Good observability is simply more important than good testing
In most cases, good observability is simply more important than good testing. As we all know
There is no system that immune to failure, so we need to be ready to recover
Being able to recover from failure quickly, is pretty much how important observability is. In this case, I would slightly mention 3 phases of incident
- Alert fired, it can come from system or user, if it comes from the user, that’s a pretty good sign that we don’t have a good alert rules
- Observe the issue, it is the phase where we try to figure out what is wrong with the system
- Fix the issue, it is a phase where we execute a task to bring us to a healthy state
From the picture above, we can see that having good observability will help reduce the Mean Time to Recover, and it gives us the leverage to be able to make changes more rapidly because our ability to recover from problems is good enough. Which makes the cost of the error that we use less.
Of course, it all depends on the error budget that we budget for the system that we operate. And when we explore deeper about rapid change, it will lead us to learn how to fail gracefully.
. Understanding that, we know that observability and test in a system are essentials.
So what good observability looks like?
There would be no single answer to this, it all depends on the system that you’re working with. But in this case, I’d like to share common patterns of consumption of information that helps us to observe our system.
Metrics
Metrics is a measure of quantitative assessment that commonly used for assessing, comparing, and tracking the performance of a system. It enables us to do a real-time exploration of the aggregate system behavior.
It gives you a way to see an overview of a system, such as how is average memory usage across all datacenters, or how is error rate across multiple applications.
Logging
Logging is a process of recording an event that happens to a system. It usually describes what the system is doing given time and some context. It enables us to get a deeper knowledge of what happens to a system.
The screenshot above shows a list of events that omitted by an application, showing a context of what is happening on the application.
Tracing
Tracing is a series of connected logs in a single transaction. It is giving quite similar value as adding transaction id on event logs. Usually it helpful for debugging a distributed system when there are multiple services.

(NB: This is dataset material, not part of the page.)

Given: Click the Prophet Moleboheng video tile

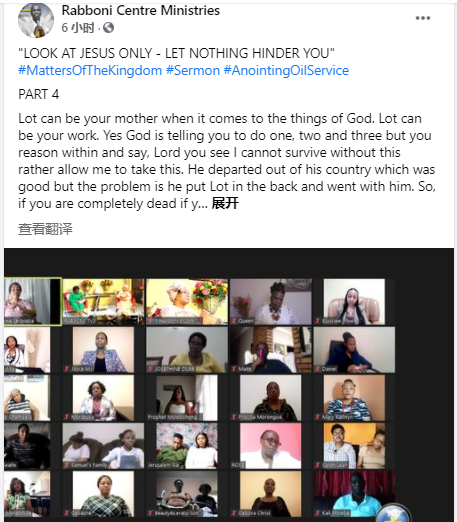Looking at the screenshot, I should coord(182,398).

Traces would be a single transaction, and span would represent every checkpoint that its transaction visits. For example, load balancer (span1
) hitting an application (span2
), then application reading a database (span3
).
What to do with this data?
Visualization
Visualization is one valuable thing you can do with the data that you have, by grouping information based on what is important for your organization. That would be helpful for understanding the health of the system, making technical/business decisions, finding an anomaly, and other stuff.
Alerting
In order to keep your system as you expect it to be. Setting up an automated alert on the specific condition of your system, based on metrics or logs would be very important to keep your system reliable.
The most common issue of alerting from my experience is, either we’re having too many alerts that are not actionable, and people start ignoring it because it’s becoming normal. Most of the time the reason
In order to avoid that, I like to classify alerts on its severity, such as:
- Informational, which you might be interested to be informed
- Warning, for condition of the system that is becoming unhealthy
- Critical, for serious issues that need immediate attention
For example:
- On informational, notify my team
- On warning, notify me only during a specific time period, for instance (08:00-20:00), since the importance of warning probably not worth to wake you up at night.
- And critical is simply something that would wake you up at 04:00 in the morning.
Why do we need a warning at all? it’s simply giving you some space to do something before something really bad actually happens.
And over time on each alert, we should do a small evaluation
- Is it helpful?
- Is it triggered on the right threshold?
Those questions should help you modify your alerting rules towards more accurate alerting rules.
Debugging
Debugging is the process of finding sources of problems with the system. In this process, we will be confronted with questions that lead us to the answers, what causes problems with the system? And metrics, logging & tracing will be very important to answer these questions.
Oftentimes we don’t realize how important the ability to debug a system that we operate in is in production. Meanwhile, what happens in production is the only thing that defines the performance of our system.
Remember, we should create videos that can provide insight into debugging when only time that the debugging, therefore cannot be taught.
Conclusions
Some of the things discussed above are not necessarily a silver bullet to achieve good observability. Ben Sigelman, provides an interesting perspective on the approach we can take to achieve good system observability in the [Three Pillars video, Zero Answers: We Need to Rethink Observability]
In conclusion, good observability would be gained over time by learning on each system failure. That should give us a precise direction of improvement towards a more resilient system.